Toutefois Dekel n’est pas la première à le noter et elle fait amplement usage des écrits de Hayyim Zeev Hirschberg, l’historien israélien et spécialiste des Juifs dans les pays islamiques, qui était lui aussi passé par l’Iran comme le père de l’auteure. Quelques mois plus tard, avec le soutien des organisations sionistes, ils allaient tous émigrer vers la Palestine mandataire en passant par l’Inde. Le livre retrace les périples de l’auteure sur les traces de son père et de ses compagnons et y mêle les souvenirs de membres de sa famille et des documents d’archives. D’un ton entraînant, le récit ne recouvre pas seulement un pan peu connu de l’histoire des Juifs polonais, mais il réinvente la géographie eurasiatique. L’ouvrage de Mikhal a le grand mérite de raconter l’épopée de quelques survivants de la Shoah tout en dédiabolisant l’Iran et ses habitants, ce qui n’est pas rien aux États-Unis. À noter, d’ailleurs, que Simone Veil souligne aussi que bien que l’on parle beaucoup d’antisémitisme dans les milieux populaires musulmans en France, c’est loin d’être son expérience. Elle raconte avoir « au contraire le sentiment d’une extraordinaire gentillesse à son égard. »

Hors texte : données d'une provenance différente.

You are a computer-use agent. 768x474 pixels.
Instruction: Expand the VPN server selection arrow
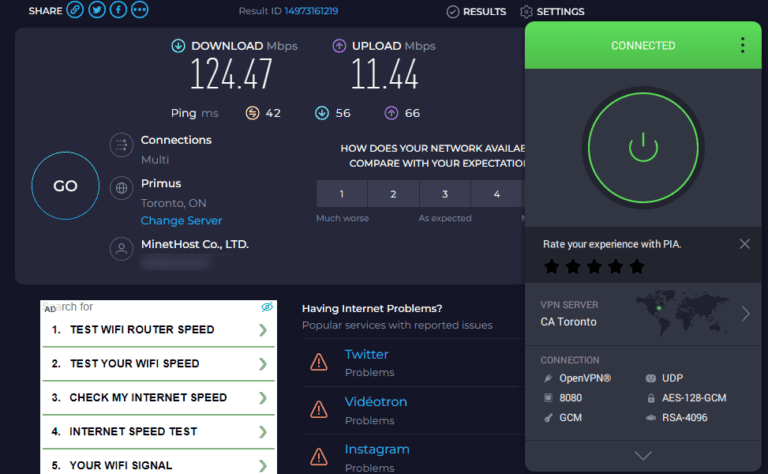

Överlevarna : Röster Från Förintelsen (Survivants : Voix de l’Holocauste) est un autre ouvrage qui frappe les esprits. Certes la langue suédoise représentera un obstacle pour bien des bibliophiles. Toutefois, ce sont les superbes portraits en noir et blanc de survivants du photographe Cato Lein et les photos d’archives familiales qui font de cette publication un ouvrage de référence, même pour les lecteurs qui ne maîtrisent pas l’idiome de Selma Lagerlöff et August Strindberg. Lein et l’auteur Bernt Hermele partent de la constatation que, 75 ans après la chute du Troisième Reich, les personnes pouvant témoigner de la Shoah sont devenues rares. Néanmoins, leurs témoignages sont d’une grande importance, car le négationnisme sous différentes formes gagne du terrain partout en Europe. Il y a trois ans donc, Hermele et Lein se sont mis à voyager à travers la Suède dans le but de recueillir les témoignages de la dernière génération de survivants. Basé sur plus de 130 interviews, leur livre est l’une des plus importantes documentations de ce type préparée en Scandinavie. Les histoires qu’ils ont récoltées sont un rappel de la plus sombre page de l’histoire européenne. Par exemple, Lore Diamant se souvient : « Les adultes parlaient de tout en présence des enfants, sans y penser. Quelqu’un s’interrogeait : « Que fallait-il faire ? Allaient-ils arrêter et tuer tous les Juifs ? » Personne ne tenait compte du fait que j’étais assise dans la même pièce en train de jouer avec mes poupées. Le soir, lorsque j’étais couchée dans mon lit et que j’entendais des pas dans la rue, je pensais qu’ils allaient venir pour me tuer. »
Les personnes interrogées dans ce livre partagent un traumatisme commun, même si leurs histoires sont multiples et dépeignent des expériences uniques. Certaines de ces expériences sont indescriptibles, et témoignent de ce que Jankélévitch, cité plus haut, appelait « l’imprescriptible ». Toutefois, comme le notent les auteurs, d’autres récits sont des témoignages de lumière et d’espoir, et expriment un désir de vivre malgré tout. Paru le 27 janvier, journée internationale dédiée à la mémoire des victimes de l’Holocauste, ce livre hantant évoque autant les survivants que ceux que l’on n’a pas fini d’attendre, ceux dont la chaise restera vide.